Skip to content

C Compiler

The FPGC has two C compilation toolchains. The primary toolchain is based on cproc by Michael Forney (C frontend) and QBE by Quentin Carbonneaux (backend), which together form a proper multi-file C11 compiler with standard library support. The legacy toolchain is B32CC, derived from SmallerC by Alexey Frunze, which is a single-pass C89/C99 compiler primarily kept for its self-hosting capability on the FPGC and for compiling userBDOS programs until the new toolchain can be self-hosted.

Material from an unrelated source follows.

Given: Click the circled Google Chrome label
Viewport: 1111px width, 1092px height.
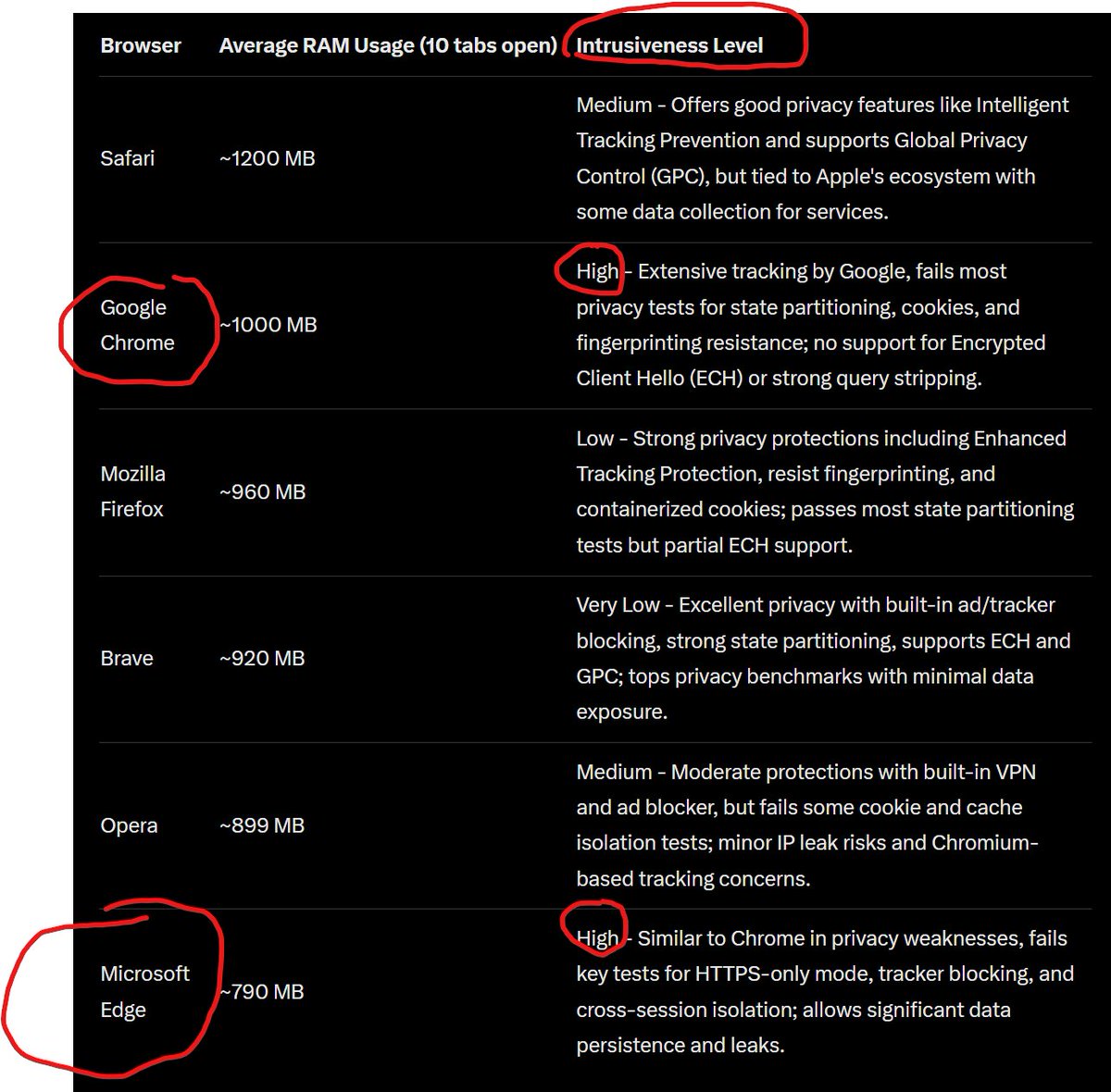Looking at the screenshot, I should pos(138,325).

Both toolchains compile C source code into B32P3 assembly, which is then assembled and linked by ASMPY into executable machine code.

Modern C Toolchain (cproc + QBE)

The modern toolchain consists of three stages:

  1. cproc — C11 frontend, parses C source and emits QBE intermediate representation
  2. QBE — Backend optimizer and code generator, transforms QBE IR into B32P3 assembly
  3. ASMPY — Assembler and linker, resolves cross-file symbols and produces the final binary

Both cproc and QBE have been adapted from their upstream versions to target the B32P3 architecture.

Features

  • C11 language support (structs, enums, typedefs, switch, designated initializers, etc.)
  • Multi-file compilation with proper linking (separate .c and .asm files)
  • Standard include paths and preprocessor via cpp
  • Freestanding C standard library (libc) tailored for the FPGC
  • Hardware abstraction library (libfpgc) for all FPGC peripherals

Limitations

  • No inline assembly (use separate .asm files and the assembler's .global directive instead)
  • No volatile qualifier for memory-mapped I/O (use __builtin_store()/__builtin_load() compiler builtins for inline MMIO)
  • No floating point types (float, double) — use the FP64 coprocessor intrinsics via B32CC instead
  • No 64-bit integers (long long)

Quick Start

# Compile a bare-metal C program
make compile-c-baremetal file=demo/mandelbrot

# Compile and run BDOS
make run-bdos

# Compile a userBDOS program
make compile-userbdos file=snake

The build script Scripts/BCC/compile_modern_c.sh handles the full pipeline. It accepts mixed .c and .asm source files, supports -I include paths, and passes through flags like --libc, -h (add header), -i (relocatable), and -s (syscall vector) to the assembler.

Standard Library (libc)

The FPGC ships with a minimal freestanding C standard library at Software/C/libc/, inspired by picolibc. It provides:

Header Functions
<string.h> memcpy, memmove, memset, memcmp, strlen, strcmp, strncmp, strcpy, strncpy, strcat, strncat, strstr, strchr, strrchr, strtok
<stdlib.h> atoi, strtol, strtoul, abs, qsort, bsearch, rand, srand, malloc, free, realloc
<stdio.h> printf, sprintf, snprintf, vsnprintf, puts, putchar, getchar, fopen, fclose, fread, fwrite, fgets, fprintf, fseek, ftell, feof
<ctype.h> isalpha, isdigit, isalnum, isspace, toupper, tolower, etc.
<stddef.h>, <stdint.h>, <stdbool.h>, <limits.h>, <errno.h>, <stdarg.h>, <assert.h> Standard types and macros

The malloc implementation uses a first-fit free list allocator with _sbrk() for heap expansion. Low-level I/O (_write, _read) goes through UART by default, with BDOS syscall redirection when running under the kernel.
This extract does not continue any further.